Some of the lines below need repeating. Reproduce exactly those between the lines holding "Task: Enable the Hide data URLs checkbox" and "has width=1133, height=480.", inclusive.

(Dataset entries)
----------------
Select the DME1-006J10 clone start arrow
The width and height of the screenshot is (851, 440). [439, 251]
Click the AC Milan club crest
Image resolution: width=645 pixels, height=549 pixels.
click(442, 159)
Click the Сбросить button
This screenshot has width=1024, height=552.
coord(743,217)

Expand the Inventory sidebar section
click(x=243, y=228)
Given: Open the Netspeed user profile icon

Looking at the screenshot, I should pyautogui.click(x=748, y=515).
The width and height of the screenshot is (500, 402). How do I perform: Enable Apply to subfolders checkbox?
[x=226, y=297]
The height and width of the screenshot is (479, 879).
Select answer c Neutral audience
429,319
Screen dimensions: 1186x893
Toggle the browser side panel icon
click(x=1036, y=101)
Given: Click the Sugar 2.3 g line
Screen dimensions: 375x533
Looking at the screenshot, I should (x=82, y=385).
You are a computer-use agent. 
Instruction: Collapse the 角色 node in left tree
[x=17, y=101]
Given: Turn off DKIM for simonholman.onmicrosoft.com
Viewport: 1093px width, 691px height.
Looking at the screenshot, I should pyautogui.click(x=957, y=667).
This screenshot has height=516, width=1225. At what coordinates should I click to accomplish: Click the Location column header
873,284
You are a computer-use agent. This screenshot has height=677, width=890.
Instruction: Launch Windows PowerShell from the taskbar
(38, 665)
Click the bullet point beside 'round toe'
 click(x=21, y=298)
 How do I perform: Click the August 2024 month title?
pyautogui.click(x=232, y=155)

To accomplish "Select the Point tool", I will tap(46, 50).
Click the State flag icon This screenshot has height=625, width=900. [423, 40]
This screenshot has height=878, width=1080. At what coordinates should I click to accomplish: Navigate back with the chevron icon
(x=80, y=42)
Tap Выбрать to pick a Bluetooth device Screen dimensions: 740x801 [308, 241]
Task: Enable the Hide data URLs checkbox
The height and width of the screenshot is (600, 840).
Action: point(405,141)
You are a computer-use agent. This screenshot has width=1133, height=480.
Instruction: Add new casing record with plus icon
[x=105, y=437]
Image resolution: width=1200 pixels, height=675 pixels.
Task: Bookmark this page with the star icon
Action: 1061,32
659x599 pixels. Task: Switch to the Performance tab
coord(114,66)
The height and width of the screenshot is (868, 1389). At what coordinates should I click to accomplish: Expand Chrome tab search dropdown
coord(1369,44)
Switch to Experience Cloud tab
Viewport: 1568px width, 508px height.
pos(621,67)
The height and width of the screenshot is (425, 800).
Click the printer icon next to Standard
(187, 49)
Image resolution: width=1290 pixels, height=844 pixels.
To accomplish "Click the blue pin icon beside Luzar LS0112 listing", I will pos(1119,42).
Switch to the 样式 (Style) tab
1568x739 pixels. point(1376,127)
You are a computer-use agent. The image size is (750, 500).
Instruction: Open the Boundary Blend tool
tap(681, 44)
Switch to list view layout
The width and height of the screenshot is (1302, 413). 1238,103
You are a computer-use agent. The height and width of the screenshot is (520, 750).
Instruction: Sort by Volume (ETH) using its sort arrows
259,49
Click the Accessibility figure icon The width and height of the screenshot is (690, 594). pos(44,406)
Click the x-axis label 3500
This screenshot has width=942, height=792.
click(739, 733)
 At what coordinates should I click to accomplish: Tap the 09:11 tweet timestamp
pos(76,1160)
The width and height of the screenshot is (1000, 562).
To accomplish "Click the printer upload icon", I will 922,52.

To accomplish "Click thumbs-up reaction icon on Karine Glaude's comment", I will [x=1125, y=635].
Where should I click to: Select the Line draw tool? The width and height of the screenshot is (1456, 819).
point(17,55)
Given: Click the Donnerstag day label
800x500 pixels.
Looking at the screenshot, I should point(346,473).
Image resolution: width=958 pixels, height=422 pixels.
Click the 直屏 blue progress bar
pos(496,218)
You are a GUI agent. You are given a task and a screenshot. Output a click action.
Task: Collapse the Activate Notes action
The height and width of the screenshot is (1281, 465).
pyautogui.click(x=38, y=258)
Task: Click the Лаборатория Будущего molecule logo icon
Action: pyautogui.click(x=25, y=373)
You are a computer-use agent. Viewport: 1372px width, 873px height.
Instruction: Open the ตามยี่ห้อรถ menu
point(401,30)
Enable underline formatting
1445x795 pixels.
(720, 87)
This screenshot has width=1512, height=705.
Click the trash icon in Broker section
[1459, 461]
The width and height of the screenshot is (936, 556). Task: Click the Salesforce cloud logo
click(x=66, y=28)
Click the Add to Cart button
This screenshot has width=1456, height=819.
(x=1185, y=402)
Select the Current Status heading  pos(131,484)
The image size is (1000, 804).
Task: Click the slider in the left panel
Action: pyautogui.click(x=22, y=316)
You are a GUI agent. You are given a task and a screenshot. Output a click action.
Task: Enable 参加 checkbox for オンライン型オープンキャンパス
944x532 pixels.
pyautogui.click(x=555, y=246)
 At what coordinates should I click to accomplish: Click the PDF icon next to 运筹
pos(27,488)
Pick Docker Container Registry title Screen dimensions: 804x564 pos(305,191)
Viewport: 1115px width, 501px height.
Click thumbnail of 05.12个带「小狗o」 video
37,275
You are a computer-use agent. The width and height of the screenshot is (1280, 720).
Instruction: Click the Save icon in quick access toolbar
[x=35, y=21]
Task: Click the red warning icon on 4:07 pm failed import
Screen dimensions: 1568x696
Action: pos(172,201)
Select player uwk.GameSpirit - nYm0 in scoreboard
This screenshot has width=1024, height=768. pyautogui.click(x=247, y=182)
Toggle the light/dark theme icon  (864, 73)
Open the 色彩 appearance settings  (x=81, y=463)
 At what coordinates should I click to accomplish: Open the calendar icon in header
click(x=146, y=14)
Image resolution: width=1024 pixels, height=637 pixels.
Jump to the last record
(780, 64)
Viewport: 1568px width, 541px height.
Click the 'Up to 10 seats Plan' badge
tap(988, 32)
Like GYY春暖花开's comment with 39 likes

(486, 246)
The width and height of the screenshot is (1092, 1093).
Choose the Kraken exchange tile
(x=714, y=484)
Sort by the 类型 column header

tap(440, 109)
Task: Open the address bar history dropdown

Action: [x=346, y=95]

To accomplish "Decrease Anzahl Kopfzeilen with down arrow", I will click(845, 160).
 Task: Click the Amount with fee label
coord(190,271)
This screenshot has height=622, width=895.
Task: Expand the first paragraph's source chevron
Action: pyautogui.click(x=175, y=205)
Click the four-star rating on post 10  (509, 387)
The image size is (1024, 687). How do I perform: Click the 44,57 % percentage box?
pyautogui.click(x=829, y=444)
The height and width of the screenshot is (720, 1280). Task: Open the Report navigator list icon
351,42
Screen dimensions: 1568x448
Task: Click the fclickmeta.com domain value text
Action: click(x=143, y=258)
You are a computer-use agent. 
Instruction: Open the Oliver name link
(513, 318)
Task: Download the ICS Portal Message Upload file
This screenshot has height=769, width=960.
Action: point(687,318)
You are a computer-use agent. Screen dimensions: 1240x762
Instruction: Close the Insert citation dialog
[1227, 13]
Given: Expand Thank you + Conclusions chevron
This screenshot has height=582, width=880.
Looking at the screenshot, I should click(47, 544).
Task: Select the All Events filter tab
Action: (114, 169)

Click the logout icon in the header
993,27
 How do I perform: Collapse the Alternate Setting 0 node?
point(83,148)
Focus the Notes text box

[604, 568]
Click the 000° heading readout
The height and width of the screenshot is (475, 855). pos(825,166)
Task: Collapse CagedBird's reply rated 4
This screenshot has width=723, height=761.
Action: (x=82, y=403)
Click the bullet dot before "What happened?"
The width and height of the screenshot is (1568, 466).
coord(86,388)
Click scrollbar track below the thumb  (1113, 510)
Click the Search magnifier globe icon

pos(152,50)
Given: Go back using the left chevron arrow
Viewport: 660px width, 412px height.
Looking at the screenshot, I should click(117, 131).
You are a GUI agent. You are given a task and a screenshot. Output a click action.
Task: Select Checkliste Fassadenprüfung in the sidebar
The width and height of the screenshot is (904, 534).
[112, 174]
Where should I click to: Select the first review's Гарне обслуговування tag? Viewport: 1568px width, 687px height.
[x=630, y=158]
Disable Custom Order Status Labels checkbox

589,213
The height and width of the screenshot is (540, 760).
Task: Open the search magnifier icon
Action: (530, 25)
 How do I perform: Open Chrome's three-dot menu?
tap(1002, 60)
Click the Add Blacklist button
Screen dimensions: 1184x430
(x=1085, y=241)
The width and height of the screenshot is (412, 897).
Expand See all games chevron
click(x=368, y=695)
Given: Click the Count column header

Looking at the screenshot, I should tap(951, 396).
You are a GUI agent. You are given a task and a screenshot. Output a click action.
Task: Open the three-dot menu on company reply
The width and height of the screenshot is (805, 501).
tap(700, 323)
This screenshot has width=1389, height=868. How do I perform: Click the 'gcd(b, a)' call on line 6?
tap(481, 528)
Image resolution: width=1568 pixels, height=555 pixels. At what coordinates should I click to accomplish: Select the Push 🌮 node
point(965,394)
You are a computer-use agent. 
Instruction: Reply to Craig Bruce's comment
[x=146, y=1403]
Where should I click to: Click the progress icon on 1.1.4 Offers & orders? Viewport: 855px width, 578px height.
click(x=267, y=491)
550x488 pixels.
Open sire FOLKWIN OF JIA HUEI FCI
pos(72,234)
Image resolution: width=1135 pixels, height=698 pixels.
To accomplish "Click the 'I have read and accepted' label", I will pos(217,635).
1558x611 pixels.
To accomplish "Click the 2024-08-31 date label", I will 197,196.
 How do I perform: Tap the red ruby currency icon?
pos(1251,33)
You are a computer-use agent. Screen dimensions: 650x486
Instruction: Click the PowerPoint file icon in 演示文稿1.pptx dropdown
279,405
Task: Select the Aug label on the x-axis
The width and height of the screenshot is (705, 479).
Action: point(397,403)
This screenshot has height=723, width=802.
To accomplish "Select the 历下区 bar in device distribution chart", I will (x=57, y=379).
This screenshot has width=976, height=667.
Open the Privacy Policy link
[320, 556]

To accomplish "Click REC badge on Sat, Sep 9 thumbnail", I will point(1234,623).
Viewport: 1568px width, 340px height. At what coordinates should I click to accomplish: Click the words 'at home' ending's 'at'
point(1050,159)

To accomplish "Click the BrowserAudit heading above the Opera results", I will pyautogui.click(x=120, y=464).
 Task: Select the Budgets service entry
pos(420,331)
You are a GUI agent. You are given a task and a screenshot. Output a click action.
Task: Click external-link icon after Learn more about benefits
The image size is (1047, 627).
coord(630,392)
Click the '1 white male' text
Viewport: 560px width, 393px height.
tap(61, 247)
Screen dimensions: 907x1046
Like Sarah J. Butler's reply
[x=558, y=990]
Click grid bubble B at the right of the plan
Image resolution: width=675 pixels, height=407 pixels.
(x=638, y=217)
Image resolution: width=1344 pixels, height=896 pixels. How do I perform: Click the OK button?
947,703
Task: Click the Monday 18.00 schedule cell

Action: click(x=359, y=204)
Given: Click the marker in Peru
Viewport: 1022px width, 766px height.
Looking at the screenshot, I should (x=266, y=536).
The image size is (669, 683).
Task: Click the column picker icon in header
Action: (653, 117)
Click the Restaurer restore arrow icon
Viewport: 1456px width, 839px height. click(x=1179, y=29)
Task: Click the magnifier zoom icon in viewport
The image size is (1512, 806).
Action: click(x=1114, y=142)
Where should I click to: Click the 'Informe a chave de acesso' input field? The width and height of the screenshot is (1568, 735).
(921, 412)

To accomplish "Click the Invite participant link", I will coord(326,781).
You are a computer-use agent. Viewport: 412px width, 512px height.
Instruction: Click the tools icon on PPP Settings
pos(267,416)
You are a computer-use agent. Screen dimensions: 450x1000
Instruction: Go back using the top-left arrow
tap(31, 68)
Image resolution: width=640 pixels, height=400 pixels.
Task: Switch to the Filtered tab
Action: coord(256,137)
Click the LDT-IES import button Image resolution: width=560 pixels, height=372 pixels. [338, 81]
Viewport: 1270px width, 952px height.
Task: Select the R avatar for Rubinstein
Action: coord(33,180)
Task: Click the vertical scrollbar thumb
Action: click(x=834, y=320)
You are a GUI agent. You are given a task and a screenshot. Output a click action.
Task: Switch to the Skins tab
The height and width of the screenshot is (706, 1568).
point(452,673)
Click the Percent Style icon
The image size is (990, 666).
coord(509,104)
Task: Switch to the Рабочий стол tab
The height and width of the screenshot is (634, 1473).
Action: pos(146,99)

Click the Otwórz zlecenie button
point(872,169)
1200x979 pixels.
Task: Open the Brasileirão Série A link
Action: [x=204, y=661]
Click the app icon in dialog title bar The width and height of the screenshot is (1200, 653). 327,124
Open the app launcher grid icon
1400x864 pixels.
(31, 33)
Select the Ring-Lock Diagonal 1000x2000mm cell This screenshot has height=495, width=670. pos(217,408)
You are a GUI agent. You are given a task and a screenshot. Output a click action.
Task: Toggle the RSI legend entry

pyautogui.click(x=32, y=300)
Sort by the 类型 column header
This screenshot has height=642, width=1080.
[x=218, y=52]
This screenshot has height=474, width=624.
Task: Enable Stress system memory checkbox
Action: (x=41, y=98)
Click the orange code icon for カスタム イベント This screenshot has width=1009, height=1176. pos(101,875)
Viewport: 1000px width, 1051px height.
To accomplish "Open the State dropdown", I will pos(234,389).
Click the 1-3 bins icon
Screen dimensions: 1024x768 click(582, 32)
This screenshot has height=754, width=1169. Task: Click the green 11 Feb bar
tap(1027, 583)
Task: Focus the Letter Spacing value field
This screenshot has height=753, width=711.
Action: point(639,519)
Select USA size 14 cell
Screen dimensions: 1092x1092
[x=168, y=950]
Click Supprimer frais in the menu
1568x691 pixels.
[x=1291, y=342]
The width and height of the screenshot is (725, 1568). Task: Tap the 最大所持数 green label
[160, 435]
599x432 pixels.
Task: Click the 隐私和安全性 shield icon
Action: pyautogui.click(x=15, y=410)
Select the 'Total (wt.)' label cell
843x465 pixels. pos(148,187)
----------------
__EXERCISE ANSWER__.
Task: Enable the Hide data URLs checkbox
The height and width of the screenshot is (600, 840).
Action: point(405,141)
You are a computer-use agent. This screenshot has width=1133, height=480.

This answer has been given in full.